"I can’t imagine a world where the gun isn’t in production, and where a solid working gun becomes a collector’s item."Yeah, well, the material for a doctoral dissertation (or six) in management ineptitude awaits somebody who can mine the Colt corporate archives for the last quarter of the 20th Century.
Oh, sure, you'll find lots of anti-unionists who blame the unions for Colt's decline. My experience has been that when management-labor relations are toxic, you can almost always trace that back to management. I'll bet that was true at Colt.

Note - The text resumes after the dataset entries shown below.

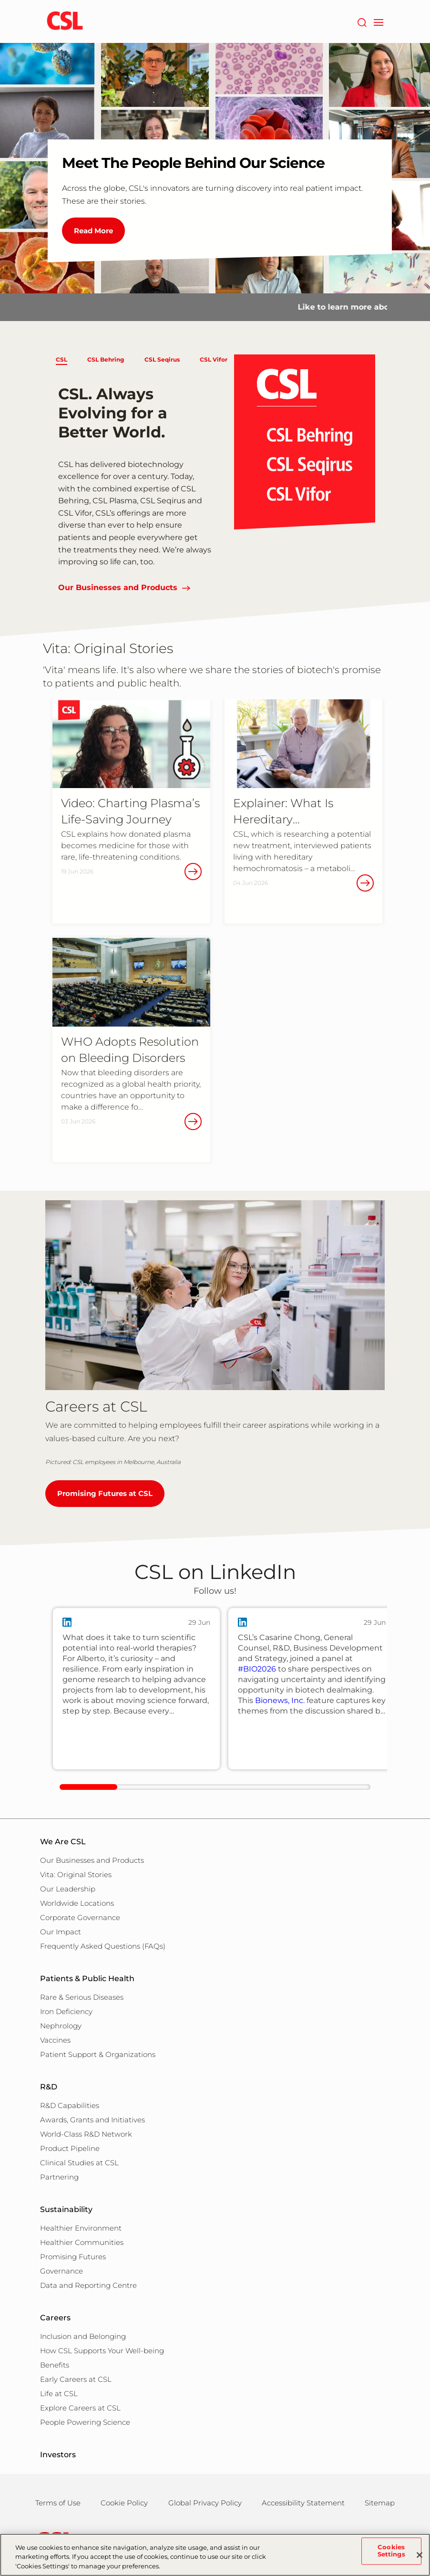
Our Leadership (67, 1888)
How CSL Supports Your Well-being (102, 2350)
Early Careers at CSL (76, 2379)
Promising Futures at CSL (105, 1493)
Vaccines (55, 2040)
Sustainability (66, 2209)
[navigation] (378, 21)
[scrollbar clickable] (88, 1787)
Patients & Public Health (87, 1978)
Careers (55, 2317)
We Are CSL (63, 1841)
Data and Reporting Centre (88, 2285)
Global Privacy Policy (205, 2502)
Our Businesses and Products (117, 587)
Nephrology (61, 2025)
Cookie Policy (124, 2502)
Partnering (59, 2176)
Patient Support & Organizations (97, 2054)
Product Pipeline (70, 2148)
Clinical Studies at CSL (79, 2162)
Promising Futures (73, 2256)
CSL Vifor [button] (213, 359)
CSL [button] (61, 359)
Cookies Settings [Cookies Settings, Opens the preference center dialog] (391, 2556)
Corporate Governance (80, 1917)
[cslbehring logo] (64, 21)
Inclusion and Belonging (83, 2336)
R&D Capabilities (69, 2105)
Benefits (54, 2364)
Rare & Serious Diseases (81, 1997)
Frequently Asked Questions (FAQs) (102, 1946)
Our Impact (60, 1931)
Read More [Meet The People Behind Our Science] (93, 230)
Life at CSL (59, 2393)
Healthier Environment (81, 2228)
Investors (58, 2454)
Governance (61, 2270)
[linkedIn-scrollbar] (215, 1787)
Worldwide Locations (77, 1903)
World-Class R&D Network (86, 2134)
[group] (136, 1689)
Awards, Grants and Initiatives (92, 2119)
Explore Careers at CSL (80, 2407)
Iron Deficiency (66, 2011)
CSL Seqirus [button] (162, 359)
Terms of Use (58, 2502)
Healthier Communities (81, 2242)
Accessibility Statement (303, 2502)
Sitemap (380, 2502)
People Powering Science (85, 2422)
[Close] (419, 2560)
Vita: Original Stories (76, 1874)
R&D (48, 2086)
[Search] (361, 21)
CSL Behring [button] (105, 359)
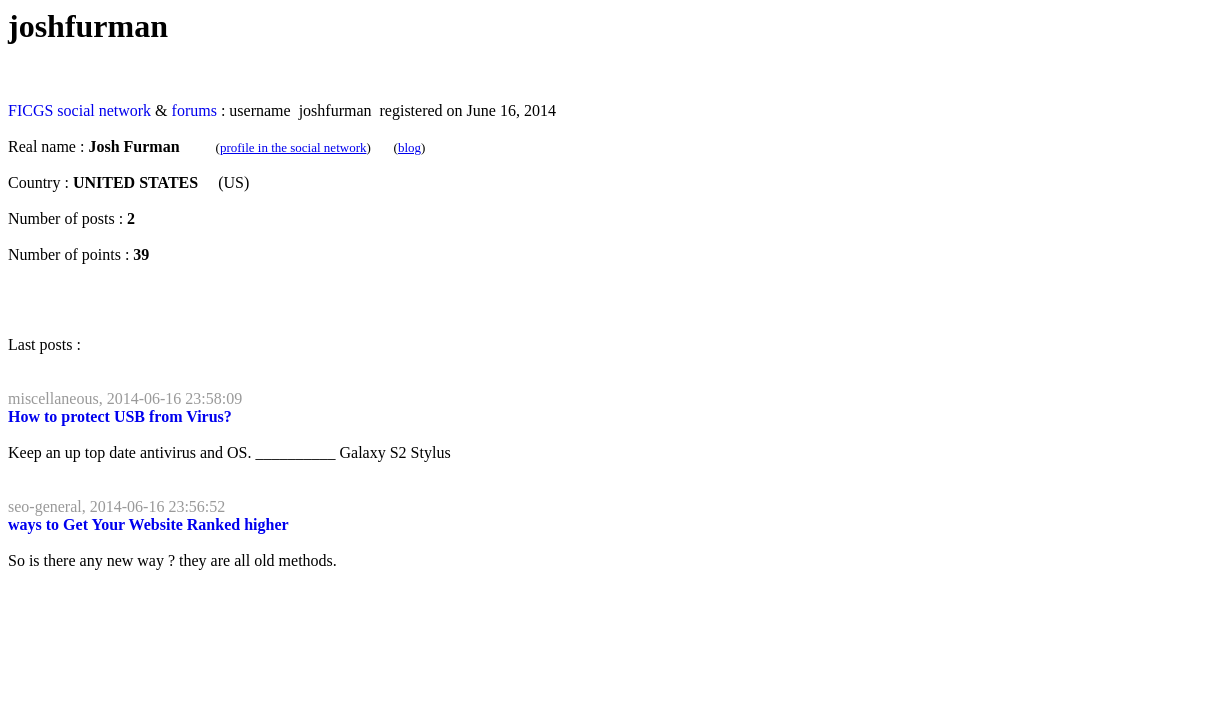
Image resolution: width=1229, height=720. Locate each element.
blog (409, 147)
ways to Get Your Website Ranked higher (148, 524)
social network (104, 110)
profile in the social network (293, 147)
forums (194, 110)
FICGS (30, 110)
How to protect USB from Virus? (120, 416)
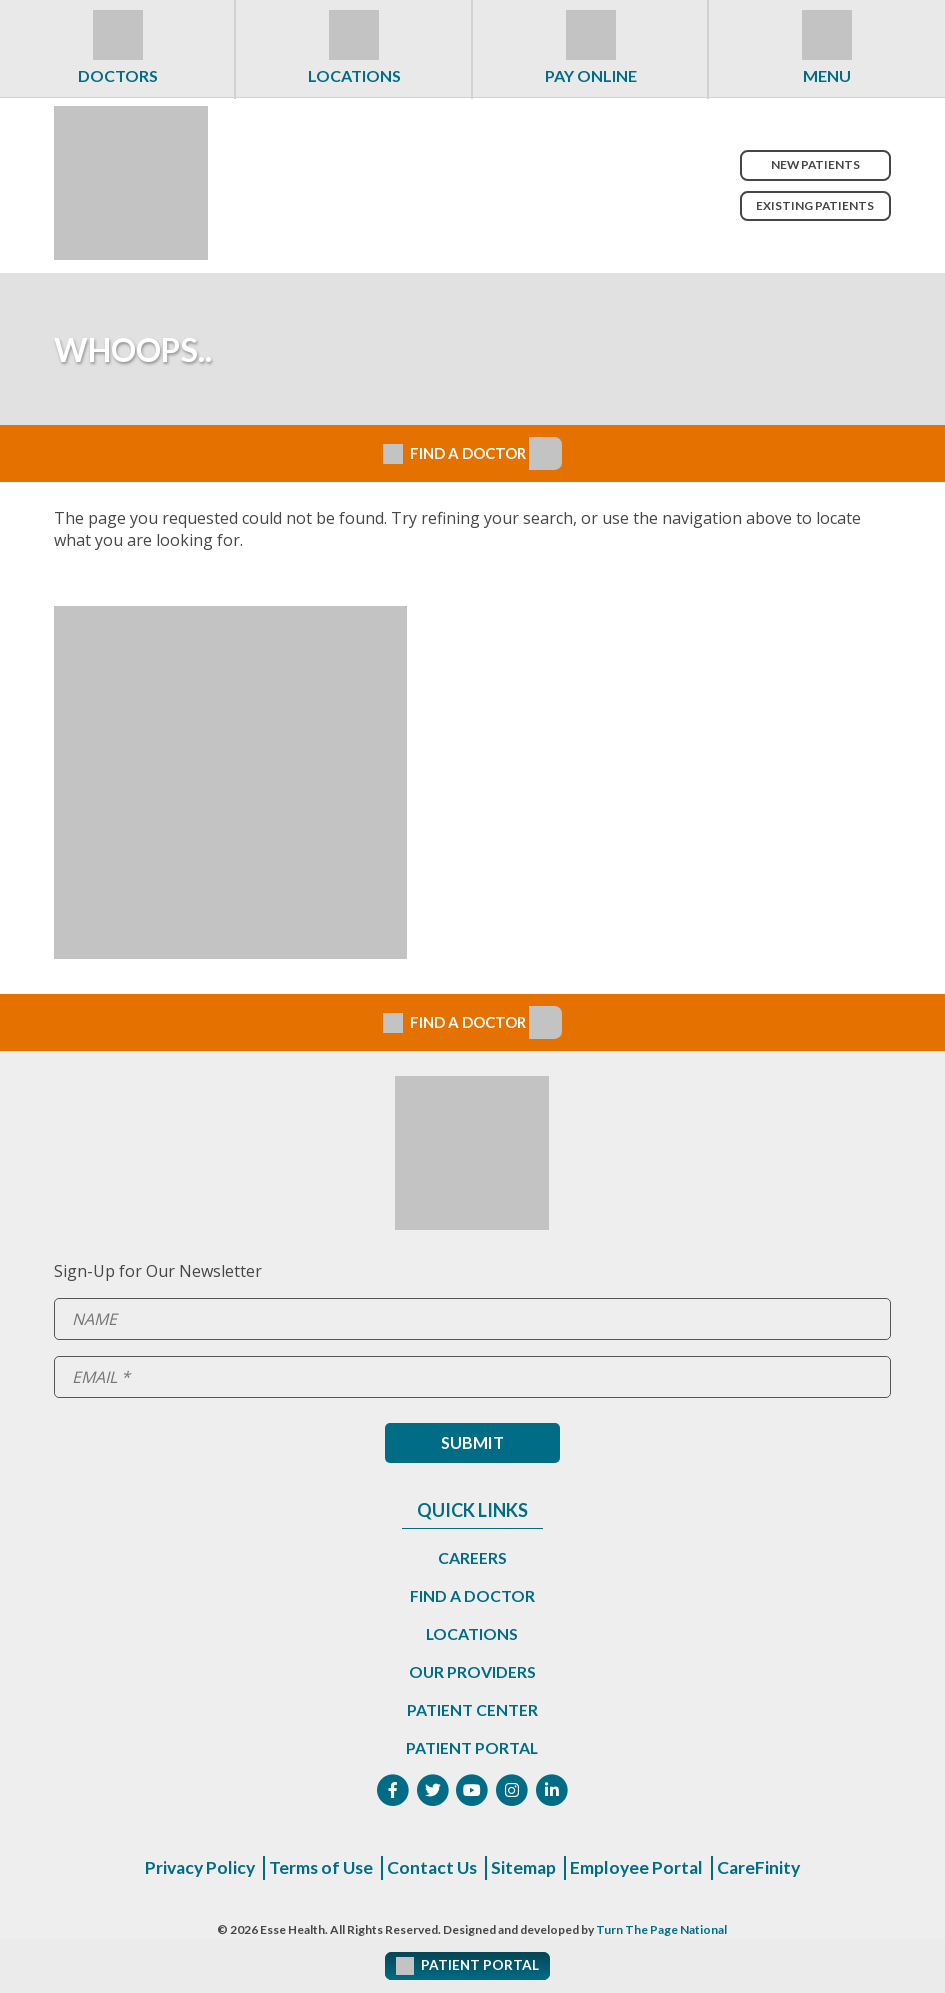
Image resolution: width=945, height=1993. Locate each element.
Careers (472, 1557)
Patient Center (472, 1709)
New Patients (813, 164)
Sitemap (526, 1869)
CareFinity (764, 1869)
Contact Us (432, 1869)
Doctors (118, 75)
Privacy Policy (194, 1869)
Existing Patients (813, 205)
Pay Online (591, 75)
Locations (354, 75)
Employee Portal (640, 1869)
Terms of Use (318, 1869)
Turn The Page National (661, 1930)
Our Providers (472, 1671)
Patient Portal (472, 1747)
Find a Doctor (472, 1595)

To say that Colt has almost a singular inability when it comes to innovation is like saying that it snows in Hartford, CT during the winter. But I've ranted about that before.
5 comments:
You may be right. I've noticed that when a product fails, it is almost always the fault over the overly powerful employees. You know, the ones who make final decisions on design, innovation, marketing, etc. It is never the fault of top management. Funny, how that works.
And the state of Connecticut having partial ownership doesn't help...
In the '80s the gun mags would have a Colt month and a S@W month and they alternated with the odd Taurus or whatever a couple times a year .
The Colt feature would invariable start out " I received my Python on Tuesday and sent it to the custom shop . 6 months later I'm ecstatic .
Glenn
"... for the last quarter of the 20th Century." You could go a ways further back. They lost money during WW2. How is that even possible?
Will, the Brewster Aircraft Co. of Buffalo beat that record: they went bankrupt selling airplanes to the US Gubmint during that war.